## WHAT TO PRODUCE:
Reproduce verbatim the lines of the listing below, starting at the line that contains "Task: Select the Роздільна здатність row" and ending at the last line of the listing, with both ends included.
○ ○ ○ ○ ○ ○ ○
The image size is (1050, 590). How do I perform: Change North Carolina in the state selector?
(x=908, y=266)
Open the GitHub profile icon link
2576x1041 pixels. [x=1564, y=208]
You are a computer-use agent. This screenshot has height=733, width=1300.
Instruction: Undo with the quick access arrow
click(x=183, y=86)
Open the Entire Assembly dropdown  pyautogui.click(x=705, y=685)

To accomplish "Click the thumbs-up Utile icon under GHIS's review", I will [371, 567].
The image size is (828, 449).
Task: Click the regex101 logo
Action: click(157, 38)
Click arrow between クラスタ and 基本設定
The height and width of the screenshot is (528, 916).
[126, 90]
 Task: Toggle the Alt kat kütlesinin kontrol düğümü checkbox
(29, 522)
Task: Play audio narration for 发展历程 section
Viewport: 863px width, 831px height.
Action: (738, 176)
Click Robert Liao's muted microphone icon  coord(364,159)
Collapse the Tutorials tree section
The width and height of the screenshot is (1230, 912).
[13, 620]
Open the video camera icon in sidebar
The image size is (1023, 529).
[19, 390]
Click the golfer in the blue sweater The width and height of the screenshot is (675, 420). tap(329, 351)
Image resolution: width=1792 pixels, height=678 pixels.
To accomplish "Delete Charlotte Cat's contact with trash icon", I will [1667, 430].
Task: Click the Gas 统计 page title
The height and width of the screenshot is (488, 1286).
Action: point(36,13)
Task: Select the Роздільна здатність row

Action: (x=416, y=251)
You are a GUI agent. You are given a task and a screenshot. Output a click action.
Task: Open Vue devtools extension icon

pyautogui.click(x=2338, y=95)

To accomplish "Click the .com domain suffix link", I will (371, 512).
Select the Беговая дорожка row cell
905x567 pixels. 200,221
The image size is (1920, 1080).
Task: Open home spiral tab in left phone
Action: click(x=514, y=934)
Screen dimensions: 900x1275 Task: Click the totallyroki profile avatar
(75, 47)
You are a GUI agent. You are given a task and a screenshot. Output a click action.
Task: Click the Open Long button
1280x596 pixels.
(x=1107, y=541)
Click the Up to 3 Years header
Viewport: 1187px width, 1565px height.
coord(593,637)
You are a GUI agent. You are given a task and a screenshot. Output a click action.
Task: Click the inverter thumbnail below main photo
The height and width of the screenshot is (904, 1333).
○ ○ ○ ○ ○ ○ ○
## SOLUTION TO THE PROBLEM:
Task: Select the Роздільна здатність row

Action: (x=416, y=251)
You are a GUI agent. You are given a task and a screenshot. Output a click action.
Task: Open Vue devtools extension icon

pyautogui.click(x=2338, y=95)

To accomplish "Click the .com domain suffix link", I will (371, 512).
Select the Беговая дорожка row cell
905x567 pixels. 200,221
The image size is (1920, 1080).
Task: Open home spiral tab in left phone
Action: click(x=514, y=934)
Screen dimensions: 900x1275 Task: Click the totallyroki profile avatar
(75, 47)
You are a GUI agent. You are given a task and a screenshot. Output a click action.
Task: Click the Open Long button
1280x596 pixels.
(x=1107, y=541)
Click the Up to 3 Years header
Viewport: 1187px width, 1565px height.
coord(593,637)
You are a GUI agent. You are given a task and a screenshot. Output a click action.
Task: Click the inverter thumbnail below main photo
The height and width of the screenshot is (904, 1333).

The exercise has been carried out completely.